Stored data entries
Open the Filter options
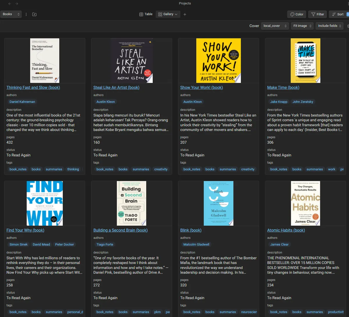Image resolution: width=349 pixels, height=317 pixels. (x=318, y=14)
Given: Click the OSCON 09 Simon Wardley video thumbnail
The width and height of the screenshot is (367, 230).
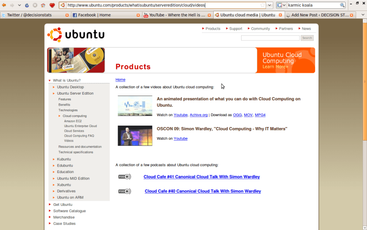Looking at the screenshot, I should pyautogui.click(x=135, y=136).
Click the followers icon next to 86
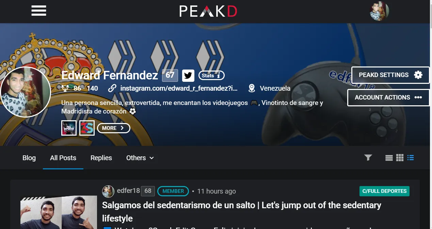Screen dimensions: 432x229 (x=66, y=88)
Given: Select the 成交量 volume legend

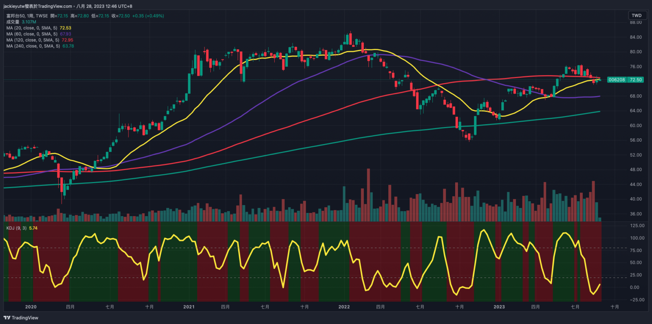Looking at the screenshot, I should (x=13, y=22).
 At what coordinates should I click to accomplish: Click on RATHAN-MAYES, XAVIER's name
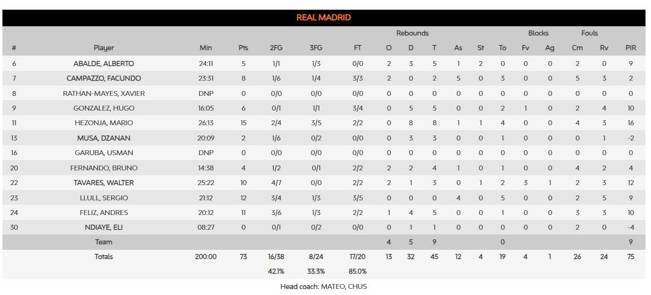tap(104, 93)
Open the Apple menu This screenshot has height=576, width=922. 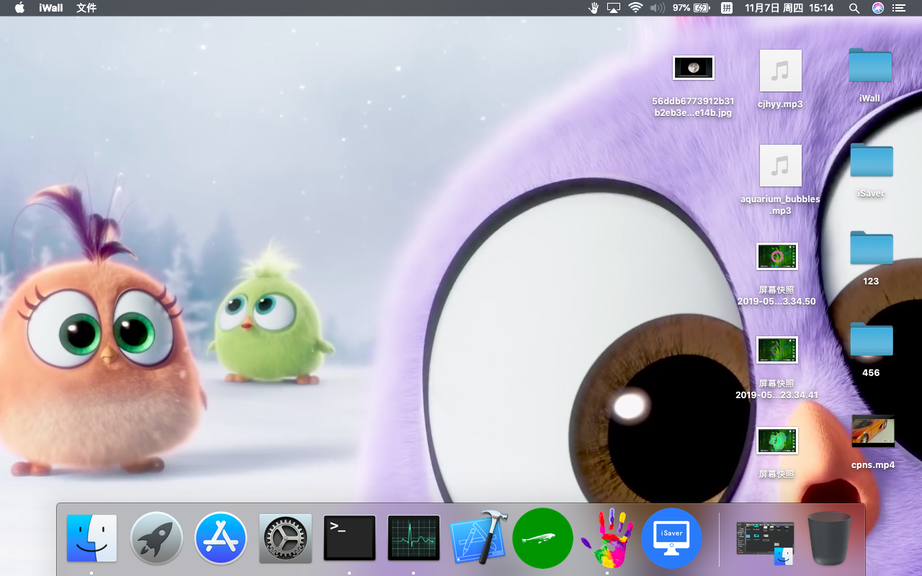pyautogui.click(x=19, y=8)
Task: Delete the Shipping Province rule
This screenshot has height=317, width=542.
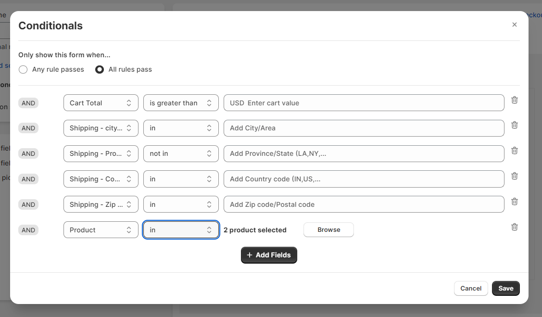Action: tap(514, 151)
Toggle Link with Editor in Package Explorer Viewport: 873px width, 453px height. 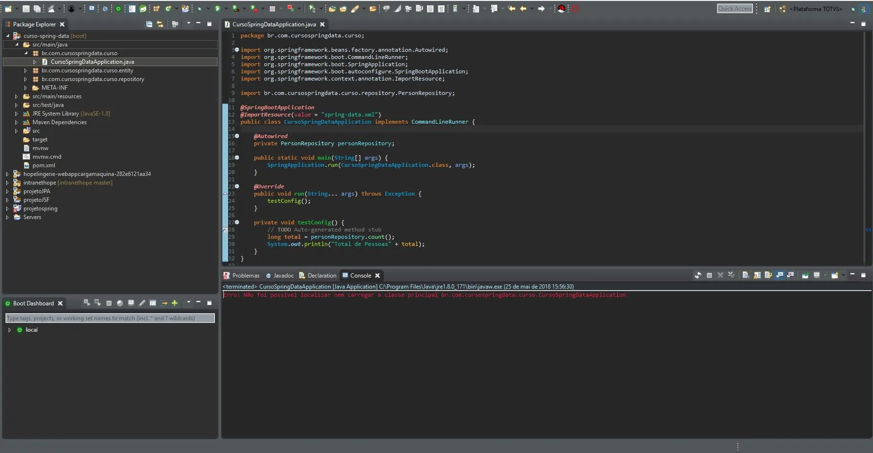tap(160, 24)
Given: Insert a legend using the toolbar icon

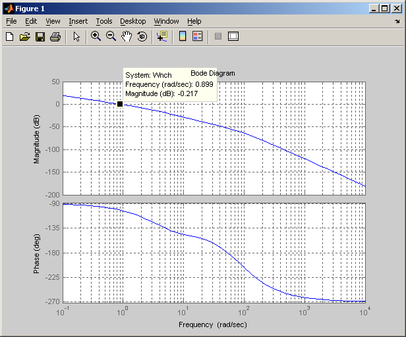Looking at the screenshot, I should (x=197, y=37).
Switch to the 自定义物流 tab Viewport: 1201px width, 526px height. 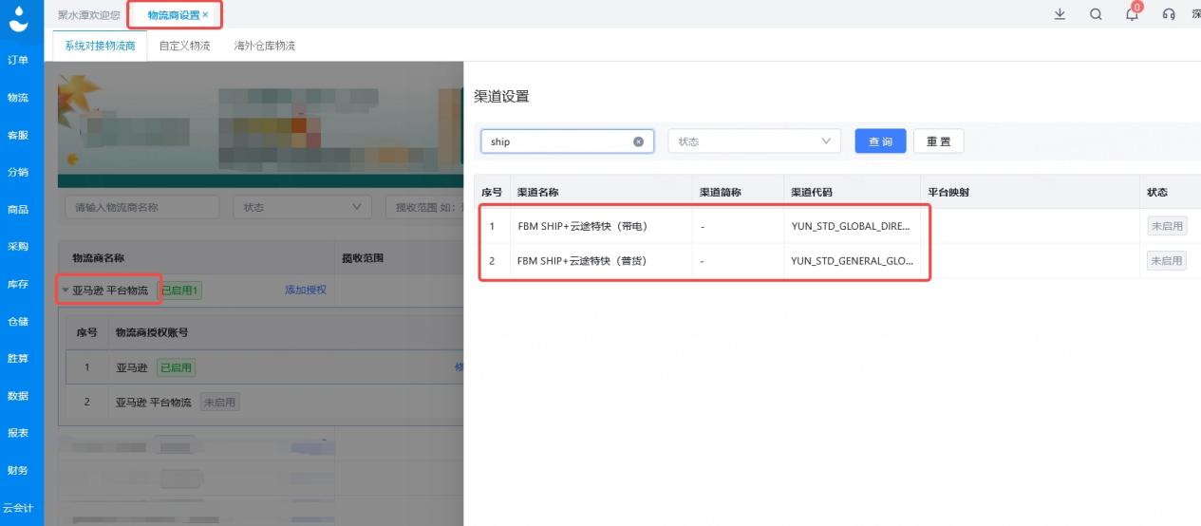point(184,46)
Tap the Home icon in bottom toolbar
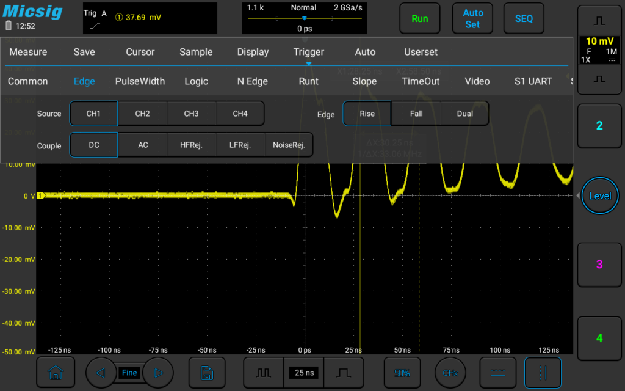The height and width of the screenshot is (391, 625). [56, 372]
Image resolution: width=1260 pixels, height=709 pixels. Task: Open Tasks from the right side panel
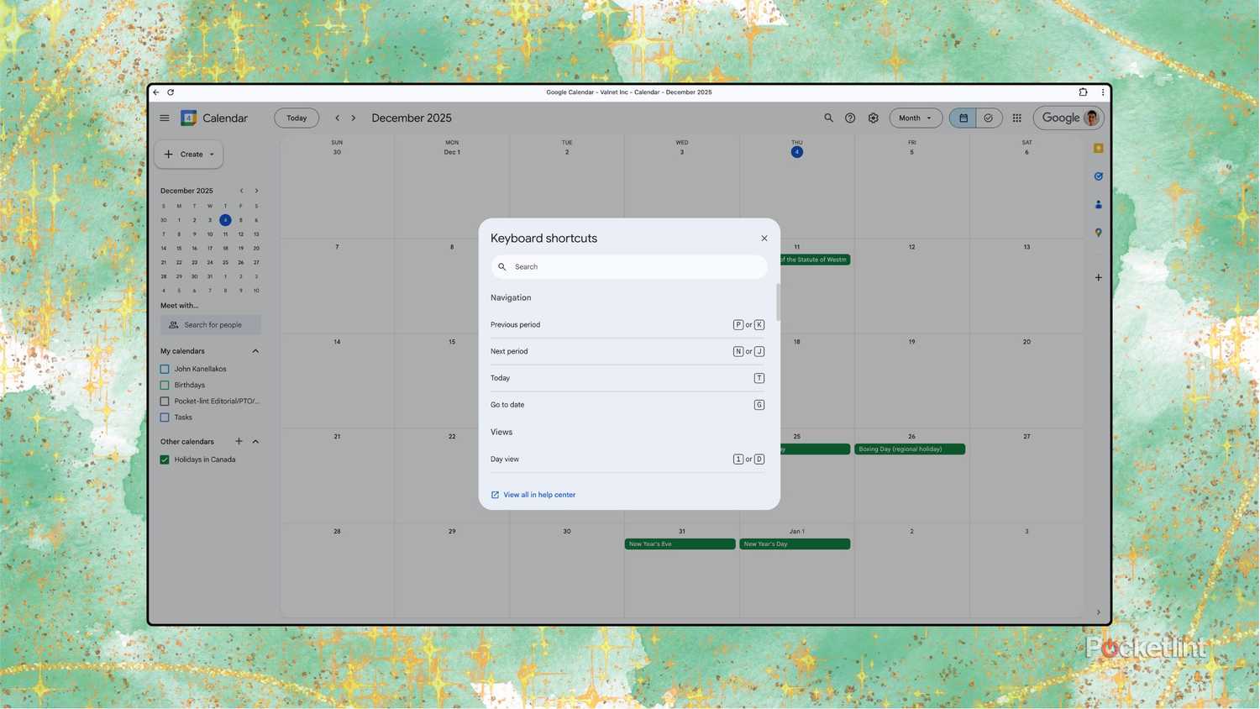click(1098, 176)
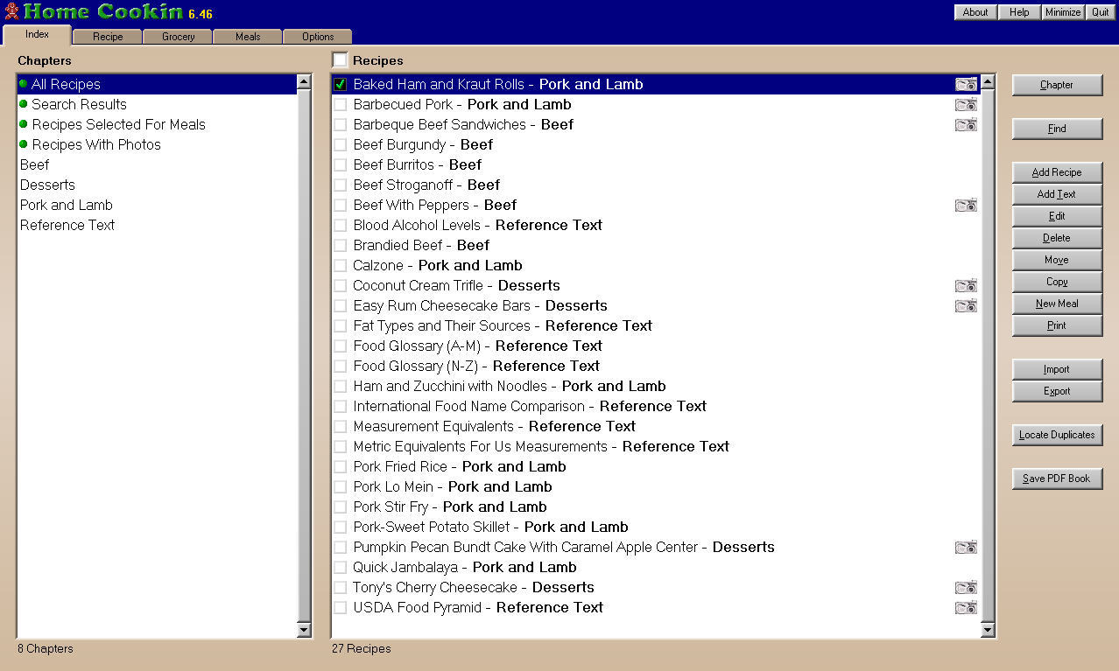Select the Desserts chapter
The image size is (1119, 671).
coord(47,185)
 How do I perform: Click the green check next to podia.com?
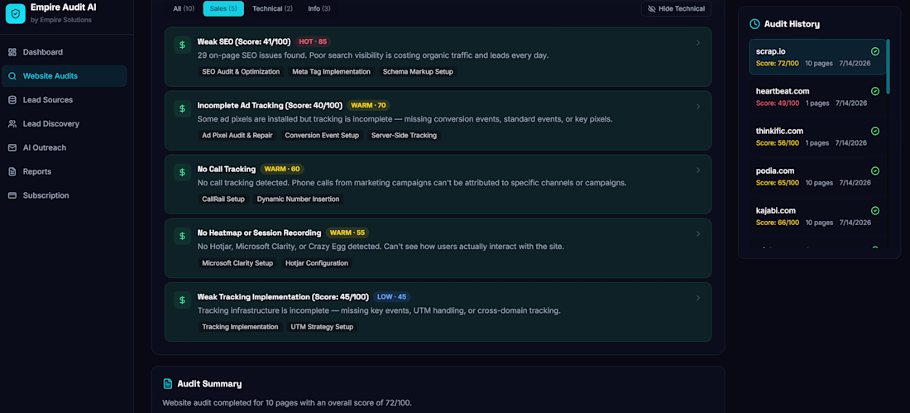tap(875, 170)
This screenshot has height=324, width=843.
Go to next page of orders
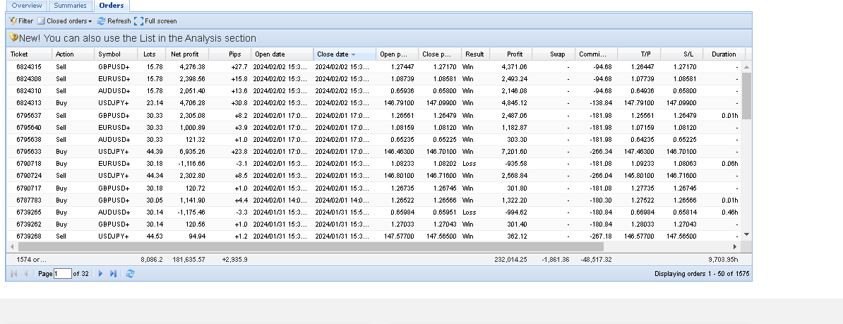(x=100, y=273)
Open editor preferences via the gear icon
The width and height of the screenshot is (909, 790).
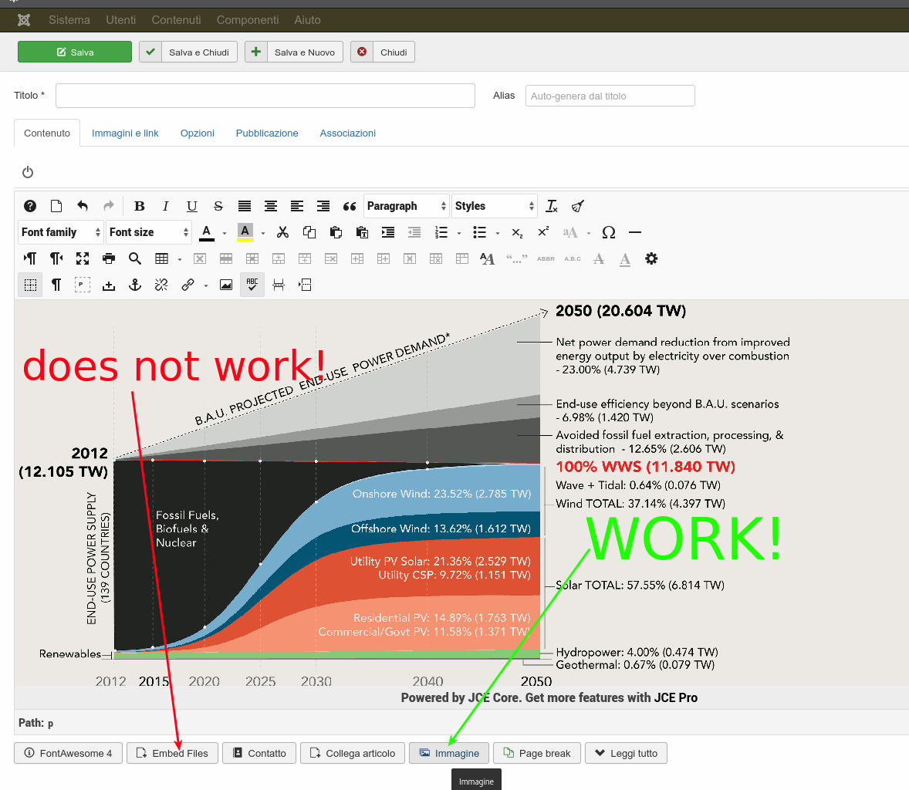coord(652,258)
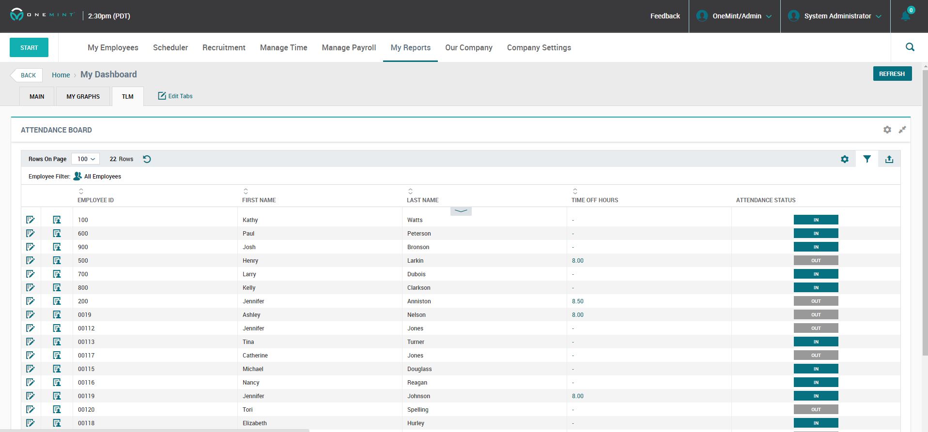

* [WHAT TO WORK ON]: The line containing "The width and height of the screenshot is (909, 790)." and every line after it, through the end of the data, are to be output exactly. Omit the pictures.

* [YOUR RESPONSE]:
The width and height of the screenshot is (909, 790).
coord(652,258)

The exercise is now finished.